If it really was a monitor with everything it would support both Gsync and Freesync. But those don’t exist. IPS would be nice too instead of VA.
There’s also HDMI 2.1 with dynamic HDR and built in adaptive refresh rates that should be out next year….
I don’t think you’d get one with Freesync and Gsync since it’s basically a war between the two standards.
The panels above from what I understand are IPS as well. Cam from Gizmodo is getting hands on with at least one of them tonight Australian time, so we should have some more info for you as the week unfolds.
Cough, Gsync isn’t a standard, its a proprietary format.
Freesync is a VESA adopted standard.
(Yes, I’m being anally retentive).
FreeSync isn’t a VESA adopted standard, Adaptive-Sync is. FreeSync uses Adaptive-Sync but also has proprietary features like overdrive.
FreeSync is generally a worse implementation overall, which makes it all the more sad that Nvidia isn’t interested in releasing G-Sync as an open standard. If you’re going to buy a FreeSync monitor pay special attention to the frequency range it supports – it’s not always the full range of the monitor. One Asus monitor in particular is a 144Hz monitor but FreeSync is only rated to 90Hz – more than that, it switches off altogether.
Freesync blows. I can never seem to get it to work correctly despite being set up fine on my PC and monitor. Sometimes it works, I think the recent Doom I used it for, but some games I can’t see any benefit too it, games still tare.
I end up just enabling VSync for most games 🙁
1000 nits sounds like something my teacher used to warn me about in Primary School…
One day when they stop cramming all the good shit in to 21:9 or curved pieces of shit, I’ll give a damn. They need to hurry up and release a 3840×2160 screen capable of at least 144Hz. Why the hell do they keep pushing these super wide’s?! Piss off already!!!

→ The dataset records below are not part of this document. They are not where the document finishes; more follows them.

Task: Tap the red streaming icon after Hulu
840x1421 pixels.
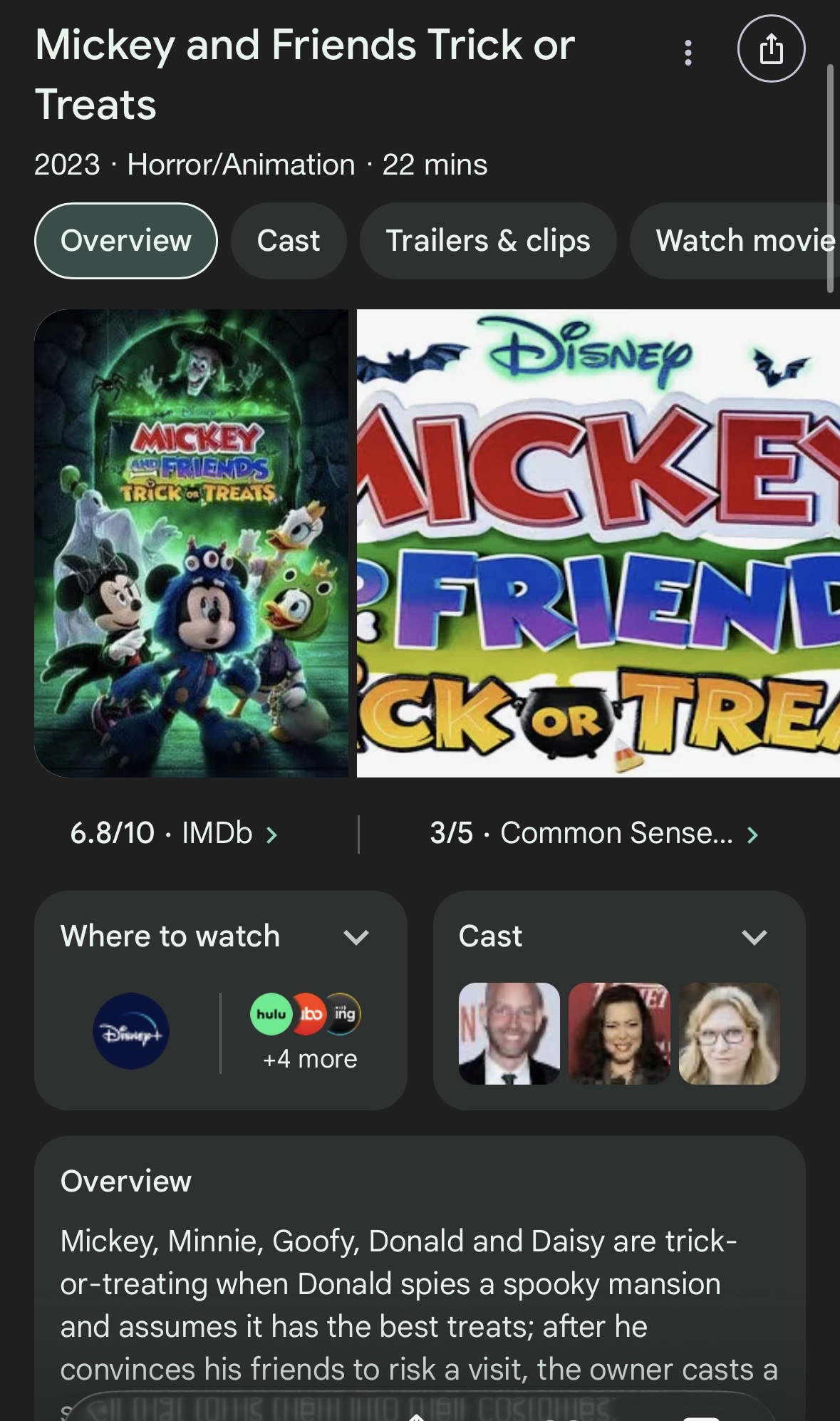Action: click(310, 1013)
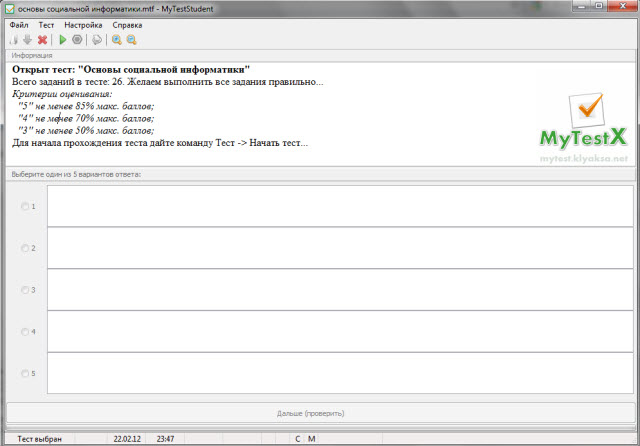This screenshot has height=446, width=640.
Task: Choose answer option 5 radio button
Action: pos(26,373)
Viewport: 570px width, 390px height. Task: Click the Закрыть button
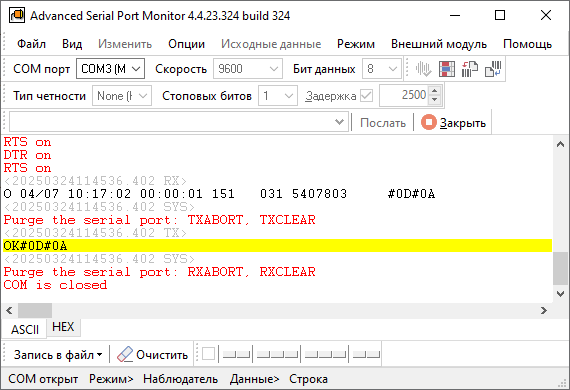[x=454, y=123]
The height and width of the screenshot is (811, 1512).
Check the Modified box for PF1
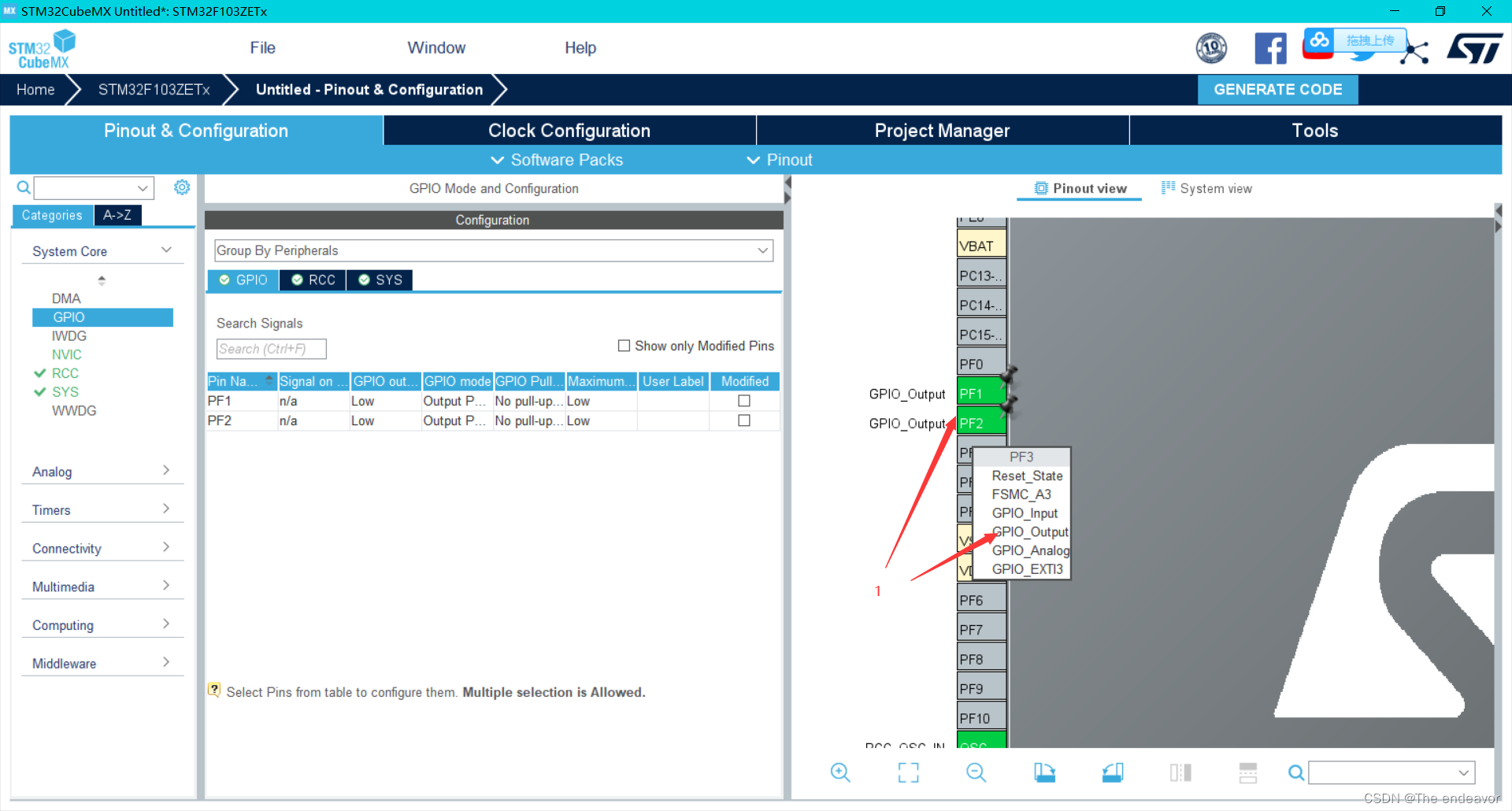click(743, 401)
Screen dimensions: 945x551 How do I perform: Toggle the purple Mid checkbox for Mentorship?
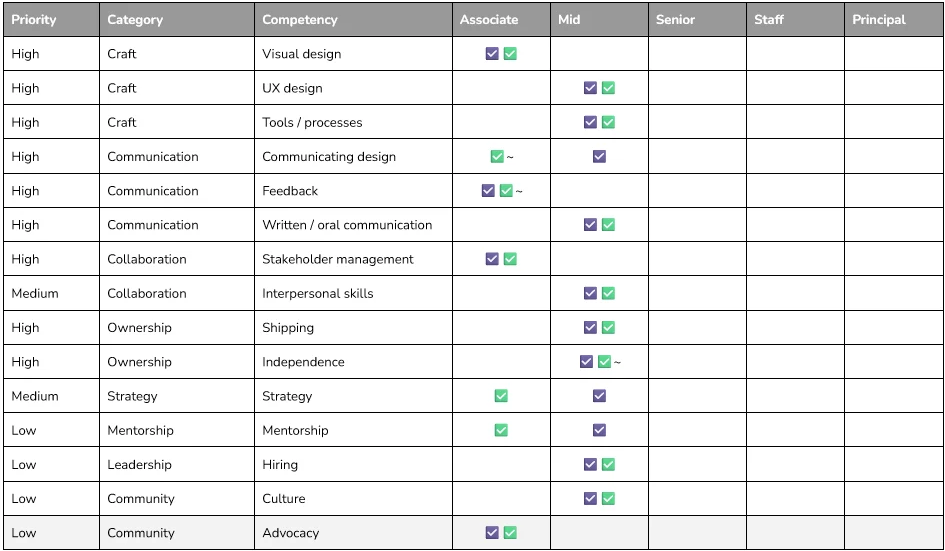[x=599, y=430]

Exactly. These monitors don’t have it all – they STILL don’t have true UHD. (Apparently we can’t say 4K because it’s not real 4K and blah blah blah cinema blah blooby-blah).
Nah, where are all the 16:10s at? 😛
haha yeah I’d rather a 16:10, but I can live with 16:9 at 3840×2160. Has enough vertical space to keep me happy.
I’d honestly be happy with just 1920×1200 at 90Hz or higher.
There was a time I would have been, but once you’ve used 3840×2160 for a while, there’s no going back!
black bar heaven
Maybe if you’re watching movies or something. I don’t particularly use my PC for that kind of thing.
I really love my super wide. I can work on 3 windows at once, all side by side.
The only thing I don’t like about it is older games that don’t support the standard, leaving me with black bars on either side of my screen.
Everything else about it is great.
Phew I was a little confused as you mentioned the PG35VQ and the PG27UQ all in one sentence. The PG27UQ being the 27incher. But luckily they both have 200hz. 😛
The only reason I noticed this is because I myself have a PG348Q so was interested if the PG35VQ has the same refresh as the PG27UQ since my one can only be 100hz.
But, does it have built-in speakers or a 3.5mm headphone jack?